P. Aisen1, R. Sperling2
1. Alzheimer’s Therapeutic Research Institute, University of Southern California, San Diego, CA, USA; 2. Center for Alzheimer Research and Treatment, Brigham and Women’s Hospital, Massachusetts General Hospital, Harvard Medical School, Boston, MA USA
Corresponding Author: Paul Aisen, Alzheimer’s Therapeutic Research Institute, University of Southern California, San Diego, CA, USA, paisen@usc.edu
J Prev Alz Dis 2024;4(11):801
Published online July 24, 2024, http://dx.doi.org/10.14283/jpad.2024.118
The A4 (Anti-Amyloid treatment in Asymptomatic Alzheimer’s) Study (1) arose from the recognition that amyloid accumulation in brain, which occurs in about 30% of clinically unimpaired individuals aged 65 and older, is accompanied by evidence of neurodegeneration and cognitive decline that defines the preclinical stage of Alzheimer’s disease (2). A composite cognitive function scale was developed to serve as a primary outcome measure (3), as well as other novel outcome measures appropriate for this very early stage of AD. The A4 trial was launched in 2014 testing an antibody against monomeric amyloid, solanezumab. Solanezumab has only modest effects on fibrillar amyloid deposits but showed promise in initial studies with mild AD dementia participants (though a subsequent Phase 3 trial was negative (4)).

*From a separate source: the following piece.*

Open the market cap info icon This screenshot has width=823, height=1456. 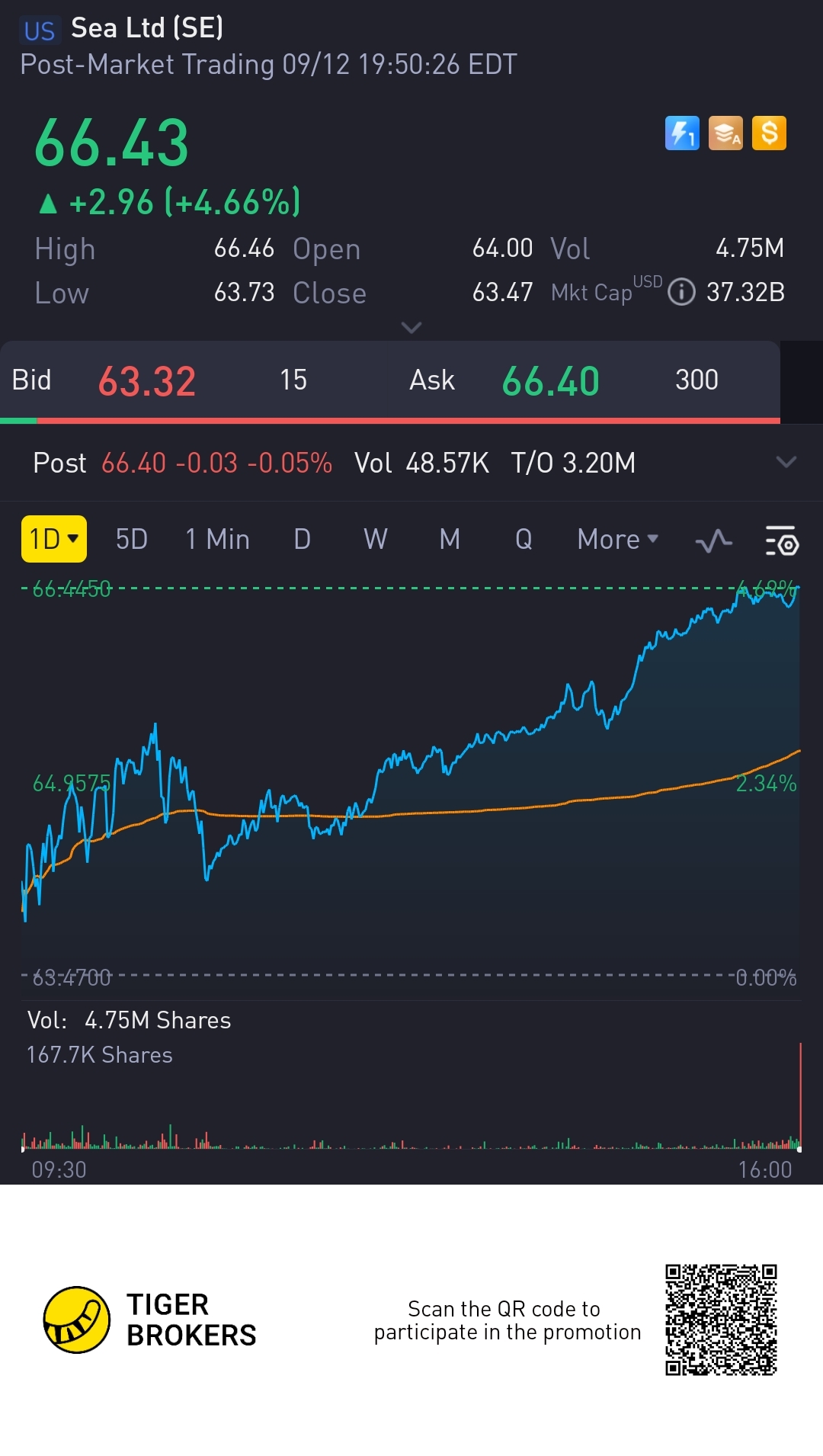(x=681, y=292)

The results from the A4 Study were negative; solanezumab did not slow cognitive decline over the 4.5-year treatment period (5). But the trial confirmed the high prevalence of amyloid in cognitively normal older individuals and demonstrated clear evidence of cognitive, clinical and functional decline in preclinical AD. A companion study, LEARN (Longitudinal Evaluation of Amyloid Risk and Neurodegeneration) (6), with individuals interested in joining A4 but who screen-failed on the basis of normal amyloid PET scan results, followed participants with a similar schedule of assessments to provide a valuable comparator group. Together, A4 and LEARN comprise a rich longitudinal dataset to elucidate the earliest changes related to preclinical AD and the aging brain. In this special issue of JPAD, a series of papers explore this dataset.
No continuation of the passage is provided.